= Text to read =
§ §
Question

*Explain the difference between procedural and nonprocedural languages. Use specific procedural
and nonprocedural languages of your choice to illustrate the difference.
*Explain what is backtracking in Prolog systems, and why backtracking is necessary.
*Explain resolution and unification in Prolog, and their relationship.

*Write Prolog programs for the following problems:
a) Reverse a list.
b) Find the length of a list.
c) Find the average of a list of numbers.

*Write Scheme programs for the following problems:
a) Reverse a list.
b) Find the length of a list.
c) Find the average of a list of numbers.

Answer 1

question no.1 -

procedural languages:

In procedural languages, the program code is written as a sequence of instructions. User has to specify “what to do” and also “how to do” (step by step procedure). These instructions are executed in the sequential order. These instructions are written to solve specific problems.

Examples of Procedural languages:
FORTRAN, COBOL, ALGOL, BASIC, C and Pascal.

The programs constructed using procedural language comprised of a sequence of statements, where the memory location values change according to the execution of the different statements in order to enter a new state. The procedural language syntax is given below:

statement1;
statement2;
————–

Example of procedural language (FORTRAN 90) :

 PROGRAM Triangle
     IMPLICIT NONE
     REAL :: a, b, c, Area
     PRINT *, 'Welcome, please enter the&
              &lengths of the 3 sides.'
     READ *, a, b, c
     PRINT *, 'Triangle''s area:  ', Area(a,b,c)
§ §
= Provided material =
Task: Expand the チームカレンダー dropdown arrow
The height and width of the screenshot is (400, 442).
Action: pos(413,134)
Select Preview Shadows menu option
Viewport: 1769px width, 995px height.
§ §
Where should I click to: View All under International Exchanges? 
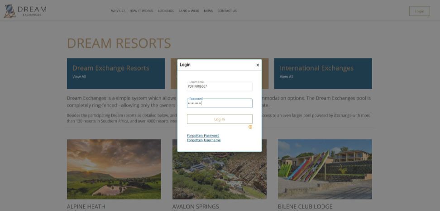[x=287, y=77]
§ §
= Actions to take =
a) Render the sentence "In procedural languages, the program code is written as a sequence of instructions." from the text on procedural and nonprocedural languages into Spanish.
b) Answer the following from the text on procedural and nonprocedural languages:
(i) Which three list problems are the Prolog and Scheme programs required to solve?
(ii) Which languages are given as examples of procedural languages?
(iii) In which version of FORTRAN is the example program written?
c) Carry the text on procedural and nonprocedural languages forward from its final line.

= Expected results =
a) En los lenguajes procedimentales, el código del programa se escribe como una secuencia de instrucciones.

b)
(i) Reversing a list, finding the length of a list, and finding the average of a list of numbers.
(ii) FORTRAN, COBOL, ALGOL, BASIC, C and Pascal.
(iii) FORTRAN 90.

c)
    END PROGRAM Triangle
    FUNCTION Area(x,y,z)
     IMPLICIT NONE
     REAL :: Area            ! function type
     REAL, INTENT( IN ) :: x, y, z
     REAL :: theta, height
     theta = ACOS((x**2+y**2-z**2)/(2.0*x*y))
     height = x*SIN(theta); Area = 0.5*y*height
    END FUNCTION Area

Non-Procedural Language:

In the non-procedural languages, the user has to specify only “what to do” and not “how to do”. It is also known as an applicative or functional language. It involves the development of the functions from other functions to construct more complex functions.

Examples of Non-Procedural languages:
SQL, PROLOG, LISP.

it can be applied to the initial data to arrive at the final result. Nonprocedural language syntax is shown below:

function_n(…. function2 (fucntion1 (data) ))

Example of procedural language (SQL) :

SELECT * FROM Customers
WHERE Country='Mexico';

PROCEDURAL LANGUAGE	NON-PROCEDURAL LANGUAGE
It is command-driven language.	It is a function-driven language
It works through the state of machine.	It works through the mathematical functions.
Its semantics are quite tough.	Its semantics are very simple.
It returns only restricted data types and allowed values.	It can return any datatype or value
Overall efficiency is very high.	Overall efficiency is low as compared to Procedural Language.
Size of the program written in Procedural language is large.	Size of the Non-Procedural language programs are small.
It is not suitable for time critical applications.	It is suitable for time critical applications.
Iterative loops and Recursive calls both are used in the Procedural languages.	Recursive calls are used in Non-Procedural languages.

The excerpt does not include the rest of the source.